Search the records below for "745x928 pixels. How". Return that line and all remaining lines exactly.

[[ RECORDS, beginning ]]

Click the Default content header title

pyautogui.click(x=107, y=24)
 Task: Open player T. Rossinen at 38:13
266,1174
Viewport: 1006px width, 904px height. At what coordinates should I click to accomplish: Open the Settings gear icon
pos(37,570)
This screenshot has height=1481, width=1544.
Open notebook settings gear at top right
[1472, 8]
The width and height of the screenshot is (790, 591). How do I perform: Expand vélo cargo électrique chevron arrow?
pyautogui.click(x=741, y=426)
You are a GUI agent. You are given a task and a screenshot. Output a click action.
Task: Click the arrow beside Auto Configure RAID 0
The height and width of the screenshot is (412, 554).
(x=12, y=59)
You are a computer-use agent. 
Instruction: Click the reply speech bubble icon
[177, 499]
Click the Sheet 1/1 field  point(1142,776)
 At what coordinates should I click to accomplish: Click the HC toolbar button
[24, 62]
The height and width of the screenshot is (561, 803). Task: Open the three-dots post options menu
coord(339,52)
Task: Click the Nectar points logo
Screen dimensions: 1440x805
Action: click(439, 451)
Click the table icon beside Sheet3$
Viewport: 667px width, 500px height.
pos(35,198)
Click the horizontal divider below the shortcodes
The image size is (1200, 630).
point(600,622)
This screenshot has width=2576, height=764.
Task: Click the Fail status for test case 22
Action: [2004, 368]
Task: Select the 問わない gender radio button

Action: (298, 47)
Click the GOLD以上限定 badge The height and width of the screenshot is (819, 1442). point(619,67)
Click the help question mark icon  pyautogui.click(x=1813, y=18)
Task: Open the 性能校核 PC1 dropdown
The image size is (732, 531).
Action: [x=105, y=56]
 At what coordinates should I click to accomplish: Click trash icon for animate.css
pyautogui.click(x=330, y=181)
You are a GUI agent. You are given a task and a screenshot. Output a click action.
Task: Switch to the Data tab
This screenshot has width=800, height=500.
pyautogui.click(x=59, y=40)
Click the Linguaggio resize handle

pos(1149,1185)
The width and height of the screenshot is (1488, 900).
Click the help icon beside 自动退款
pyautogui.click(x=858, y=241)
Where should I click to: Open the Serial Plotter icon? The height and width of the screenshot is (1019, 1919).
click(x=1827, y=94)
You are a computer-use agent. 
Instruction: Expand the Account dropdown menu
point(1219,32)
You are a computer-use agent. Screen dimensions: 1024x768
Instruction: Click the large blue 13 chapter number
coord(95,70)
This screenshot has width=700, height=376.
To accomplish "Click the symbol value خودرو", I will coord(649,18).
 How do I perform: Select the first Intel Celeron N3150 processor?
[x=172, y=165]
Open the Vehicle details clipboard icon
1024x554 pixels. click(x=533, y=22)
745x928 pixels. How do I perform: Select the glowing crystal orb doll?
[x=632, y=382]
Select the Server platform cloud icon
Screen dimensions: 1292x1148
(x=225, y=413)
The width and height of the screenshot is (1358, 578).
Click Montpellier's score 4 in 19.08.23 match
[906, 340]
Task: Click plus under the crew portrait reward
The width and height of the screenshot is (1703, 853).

[[ RECORDS, end ]]

SOLUTION:
745x928 pixels. How do I perform: Select the glowing crystal orb doll?
[x=632, y=382]
Select the Server platform cloud icon
Screen dimensions: 1292x1148
(x=225, y=413)
The width and height of the screenshot is (1358, 578).
Click Montpellier's score 4 in 19.08.23 match
[906, 340]
Task: Click plus under the crew portrait reward
The width and height of the screenshot is (1703, 853).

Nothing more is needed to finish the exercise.